Even though Italian ice is mostly ice, you still get a lot of added sugar

Fact. This one is a fact, especially at Rita’s. For example, according to Rita’s, the regular-size chocolate Italian ice has 96 grams of sugar, which equals about 24 teaspoons of sugar in one serving. This is well beyond the daily recommended sugar allowance for both men and women.

Subway's bread had a chemical found in yoga mats

Fact. According to USA Today, this one was true. The ingredient, azodicarbonamide, is approved by the Food and Drug Administration and is used as a bleaching agent and dough conditioner in several food establishments. However, strong public reaction forced Subway to remove the ingredient from its bread.

▶ [ACTIONS TO TAKE]
1) Answer these questions using the food-claims text above:
(a) How many grams of sugar does Rita's regular-size chocolate Italian ice contain?
(b) What ingredient found in yoga mats was in Subway's bread?
(c) What is that ingredient used for in food establishments?
2) Write the next part of the food-claims text, beginning after its last sentence.

▶ [INPUT DATA]
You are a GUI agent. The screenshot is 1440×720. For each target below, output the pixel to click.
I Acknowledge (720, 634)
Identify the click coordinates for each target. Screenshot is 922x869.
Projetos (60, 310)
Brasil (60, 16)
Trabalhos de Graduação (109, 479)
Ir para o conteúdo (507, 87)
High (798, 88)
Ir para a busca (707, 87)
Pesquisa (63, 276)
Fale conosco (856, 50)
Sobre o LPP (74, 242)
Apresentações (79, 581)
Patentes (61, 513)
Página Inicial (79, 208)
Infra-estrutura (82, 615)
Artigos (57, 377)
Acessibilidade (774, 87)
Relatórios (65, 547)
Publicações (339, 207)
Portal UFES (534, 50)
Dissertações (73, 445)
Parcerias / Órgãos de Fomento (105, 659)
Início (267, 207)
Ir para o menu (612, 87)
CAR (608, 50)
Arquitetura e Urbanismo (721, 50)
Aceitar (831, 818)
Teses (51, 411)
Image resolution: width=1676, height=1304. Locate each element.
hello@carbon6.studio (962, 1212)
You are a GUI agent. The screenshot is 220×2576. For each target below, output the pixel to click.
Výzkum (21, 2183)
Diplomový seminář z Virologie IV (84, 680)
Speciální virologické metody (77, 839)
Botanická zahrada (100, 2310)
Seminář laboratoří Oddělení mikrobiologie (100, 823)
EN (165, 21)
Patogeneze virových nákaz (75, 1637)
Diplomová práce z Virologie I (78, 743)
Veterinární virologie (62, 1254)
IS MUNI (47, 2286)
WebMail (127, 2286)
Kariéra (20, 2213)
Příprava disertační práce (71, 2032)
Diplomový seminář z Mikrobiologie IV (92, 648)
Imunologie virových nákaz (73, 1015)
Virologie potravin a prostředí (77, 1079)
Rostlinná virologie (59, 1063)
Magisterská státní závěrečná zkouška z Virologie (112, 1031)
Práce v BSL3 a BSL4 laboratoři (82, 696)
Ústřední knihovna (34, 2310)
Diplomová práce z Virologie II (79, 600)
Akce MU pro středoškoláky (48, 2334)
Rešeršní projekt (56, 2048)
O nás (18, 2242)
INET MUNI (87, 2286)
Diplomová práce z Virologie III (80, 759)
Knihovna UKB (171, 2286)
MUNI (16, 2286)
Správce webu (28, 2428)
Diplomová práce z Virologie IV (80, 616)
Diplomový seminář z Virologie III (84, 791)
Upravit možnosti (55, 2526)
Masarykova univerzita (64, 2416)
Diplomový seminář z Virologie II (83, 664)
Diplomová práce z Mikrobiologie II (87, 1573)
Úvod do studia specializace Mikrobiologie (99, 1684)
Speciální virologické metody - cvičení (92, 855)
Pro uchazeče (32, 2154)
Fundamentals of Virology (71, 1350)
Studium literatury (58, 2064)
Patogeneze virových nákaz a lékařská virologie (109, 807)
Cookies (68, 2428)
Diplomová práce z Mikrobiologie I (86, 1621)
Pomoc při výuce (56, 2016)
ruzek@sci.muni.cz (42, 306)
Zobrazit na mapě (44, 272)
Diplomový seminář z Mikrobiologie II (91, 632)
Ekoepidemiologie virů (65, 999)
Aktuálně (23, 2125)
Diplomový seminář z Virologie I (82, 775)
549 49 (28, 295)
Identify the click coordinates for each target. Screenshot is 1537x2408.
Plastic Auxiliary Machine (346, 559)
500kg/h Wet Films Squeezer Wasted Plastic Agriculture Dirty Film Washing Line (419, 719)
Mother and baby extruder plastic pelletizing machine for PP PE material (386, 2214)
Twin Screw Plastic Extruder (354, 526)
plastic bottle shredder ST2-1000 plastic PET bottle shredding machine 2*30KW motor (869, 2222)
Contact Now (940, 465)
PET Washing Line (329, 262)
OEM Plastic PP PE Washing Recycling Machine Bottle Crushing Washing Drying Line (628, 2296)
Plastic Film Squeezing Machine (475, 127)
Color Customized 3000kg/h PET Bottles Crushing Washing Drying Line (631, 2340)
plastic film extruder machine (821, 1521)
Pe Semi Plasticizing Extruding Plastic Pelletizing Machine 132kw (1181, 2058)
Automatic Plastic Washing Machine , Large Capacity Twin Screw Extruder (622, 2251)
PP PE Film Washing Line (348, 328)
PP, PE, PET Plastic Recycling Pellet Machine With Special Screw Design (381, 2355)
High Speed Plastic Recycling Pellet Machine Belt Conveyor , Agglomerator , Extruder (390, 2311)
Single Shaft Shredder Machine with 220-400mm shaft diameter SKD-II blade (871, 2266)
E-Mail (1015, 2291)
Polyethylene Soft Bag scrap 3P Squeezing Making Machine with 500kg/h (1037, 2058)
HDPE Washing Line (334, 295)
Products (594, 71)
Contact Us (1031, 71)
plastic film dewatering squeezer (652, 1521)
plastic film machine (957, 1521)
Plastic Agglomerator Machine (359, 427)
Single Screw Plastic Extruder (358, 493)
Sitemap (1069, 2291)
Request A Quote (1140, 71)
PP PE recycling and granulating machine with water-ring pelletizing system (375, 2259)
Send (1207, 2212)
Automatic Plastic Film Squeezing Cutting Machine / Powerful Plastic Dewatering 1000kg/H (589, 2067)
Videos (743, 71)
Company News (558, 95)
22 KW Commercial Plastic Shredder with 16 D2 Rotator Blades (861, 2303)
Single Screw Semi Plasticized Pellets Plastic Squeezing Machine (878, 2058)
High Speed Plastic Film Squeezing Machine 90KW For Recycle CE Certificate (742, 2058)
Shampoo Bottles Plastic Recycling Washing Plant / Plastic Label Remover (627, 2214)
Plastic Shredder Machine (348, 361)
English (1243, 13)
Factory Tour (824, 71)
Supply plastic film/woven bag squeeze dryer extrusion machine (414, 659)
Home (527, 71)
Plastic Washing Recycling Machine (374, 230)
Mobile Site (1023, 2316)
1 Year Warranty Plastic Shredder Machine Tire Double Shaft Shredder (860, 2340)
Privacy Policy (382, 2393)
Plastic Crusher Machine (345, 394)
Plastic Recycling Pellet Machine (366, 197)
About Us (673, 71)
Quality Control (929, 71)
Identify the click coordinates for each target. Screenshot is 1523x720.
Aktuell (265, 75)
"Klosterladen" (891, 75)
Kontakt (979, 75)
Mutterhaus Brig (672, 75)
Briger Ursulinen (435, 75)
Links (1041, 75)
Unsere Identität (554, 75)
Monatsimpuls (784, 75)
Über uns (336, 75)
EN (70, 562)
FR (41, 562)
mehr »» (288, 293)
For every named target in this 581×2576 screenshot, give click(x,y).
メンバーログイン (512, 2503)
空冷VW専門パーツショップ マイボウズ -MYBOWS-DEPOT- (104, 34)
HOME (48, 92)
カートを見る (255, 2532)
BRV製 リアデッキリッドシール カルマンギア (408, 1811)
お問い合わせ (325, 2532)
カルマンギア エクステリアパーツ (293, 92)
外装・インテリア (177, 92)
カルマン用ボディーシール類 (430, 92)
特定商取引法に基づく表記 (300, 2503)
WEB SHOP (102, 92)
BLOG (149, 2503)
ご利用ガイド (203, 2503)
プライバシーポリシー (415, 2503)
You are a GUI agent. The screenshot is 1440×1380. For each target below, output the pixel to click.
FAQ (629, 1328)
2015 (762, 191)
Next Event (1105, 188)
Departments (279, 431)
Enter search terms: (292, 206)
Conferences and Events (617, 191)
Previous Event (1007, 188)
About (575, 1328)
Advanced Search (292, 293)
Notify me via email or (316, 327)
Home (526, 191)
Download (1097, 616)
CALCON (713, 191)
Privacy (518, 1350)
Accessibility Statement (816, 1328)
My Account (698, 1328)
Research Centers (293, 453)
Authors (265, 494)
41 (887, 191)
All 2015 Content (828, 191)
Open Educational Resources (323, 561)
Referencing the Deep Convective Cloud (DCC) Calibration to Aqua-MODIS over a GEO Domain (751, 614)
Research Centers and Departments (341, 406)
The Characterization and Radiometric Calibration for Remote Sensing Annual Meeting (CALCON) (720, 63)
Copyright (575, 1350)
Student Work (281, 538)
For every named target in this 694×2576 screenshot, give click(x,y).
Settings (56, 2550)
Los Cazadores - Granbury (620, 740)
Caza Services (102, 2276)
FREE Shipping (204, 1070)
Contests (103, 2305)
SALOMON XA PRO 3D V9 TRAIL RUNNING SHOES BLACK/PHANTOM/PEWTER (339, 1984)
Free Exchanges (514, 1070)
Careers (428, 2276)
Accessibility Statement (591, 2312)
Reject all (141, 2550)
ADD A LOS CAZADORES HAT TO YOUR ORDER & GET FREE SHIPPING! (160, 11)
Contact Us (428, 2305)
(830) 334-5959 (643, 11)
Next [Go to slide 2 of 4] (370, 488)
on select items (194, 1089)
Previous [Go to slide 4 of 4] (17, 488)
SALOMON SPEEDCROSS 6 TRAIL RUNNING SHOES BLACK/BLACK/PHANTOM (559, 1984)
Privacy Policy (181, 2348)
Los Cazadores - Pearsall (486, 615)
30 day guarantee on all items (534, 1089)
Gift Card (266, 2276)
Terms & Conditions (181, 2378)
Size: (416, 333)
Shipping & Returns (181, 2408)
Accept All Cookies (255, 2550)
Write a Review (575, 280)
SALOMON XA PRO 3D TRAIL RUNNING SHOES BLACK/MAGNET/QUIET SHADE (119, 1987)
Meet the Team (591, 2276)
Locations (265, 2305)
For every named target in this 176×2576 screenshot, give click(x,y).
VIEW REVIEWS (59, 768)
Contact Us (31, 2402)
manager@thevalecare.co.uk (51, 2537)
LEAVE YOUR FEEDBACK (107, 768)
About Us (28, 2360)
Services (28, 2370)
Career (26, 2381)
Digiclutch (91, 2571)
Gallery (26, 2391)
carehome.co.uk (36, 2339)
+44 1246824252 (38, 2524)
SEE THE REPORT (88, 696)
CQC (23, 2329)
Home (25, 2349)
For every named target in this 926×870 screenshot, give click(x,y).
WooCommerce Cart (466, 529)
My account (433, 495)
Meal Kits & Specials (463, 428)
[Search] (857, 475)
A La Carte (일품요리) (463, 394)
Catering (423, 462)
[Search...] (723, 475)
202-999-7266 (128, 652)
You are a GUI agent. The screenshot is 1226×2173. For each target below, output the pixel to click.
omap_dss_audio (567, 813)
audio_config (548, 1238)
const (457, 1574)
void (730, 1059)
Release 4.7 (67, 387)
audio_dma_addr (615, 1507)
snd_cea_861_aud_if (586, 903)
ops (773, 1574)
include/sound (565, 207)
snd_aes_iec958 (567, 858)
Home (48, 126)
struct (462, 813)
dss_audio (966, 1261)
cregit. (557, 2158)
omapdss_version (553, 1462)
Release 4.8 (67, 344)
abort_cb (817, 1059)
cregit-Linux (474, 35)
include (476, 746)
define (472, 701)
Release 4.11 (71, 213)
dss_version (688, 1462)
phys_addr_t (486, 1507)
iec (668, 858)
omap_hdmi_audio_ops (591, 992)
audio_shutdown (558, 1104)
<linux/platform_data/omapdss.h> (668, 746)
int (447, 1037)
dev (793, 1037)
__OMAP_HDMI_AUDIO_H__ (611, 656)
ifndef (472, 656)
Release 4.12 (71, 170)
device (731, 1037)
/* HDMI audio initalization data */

▶ [RESULTS IN ORDER]
1)
(a) 96 grams
(b) Azodicarbonamide
(c) It is used as a bleaching agent and dough conditioner.

2)
7-11's Slurpees use trees as an ingredient

Fact. Quillaia extract comes from small stems or branches of the soapbox tree. Considering other ingredients in Slurpees such as dextrin, erthritol, potassium benzoate, and yellow dyes, it may be a good idea to grab a glass of ice water instead of a Slurpee when you need to cool off.

McDonalds will begin using fresh beef

Fact. According to the Wall Street Journal, McDonalds announced that it is switching from frozen beef to fresh beef in its quarter pounder burger by mid-2018. Presently, McDonalds uses frozen beef in all of its burgers.

High fructose corn syrup makes you hungry

Fact. Foods like ketchup, salad dressing, soda, and cookies often contain corn, and usually in the form of high fructose corn syrup. According to Scientific American, researchers are finding that high fructose corn syrup can make you hungry. In one study, participants were asked to consume either glucose or fructose. Hunger was greatest among those who had consumed the fructose.

Gluten-free is healthier for you

Not if you eat gluten-free junk food. Of course, if you have gluten sensitivity or celiac disease, gluten-free everything is safer, health-wise, for you. However, according to Mark Hyman, M.D., gluten-free junk food is still junk food and some people may be tempted to eat more because it is gluten-free.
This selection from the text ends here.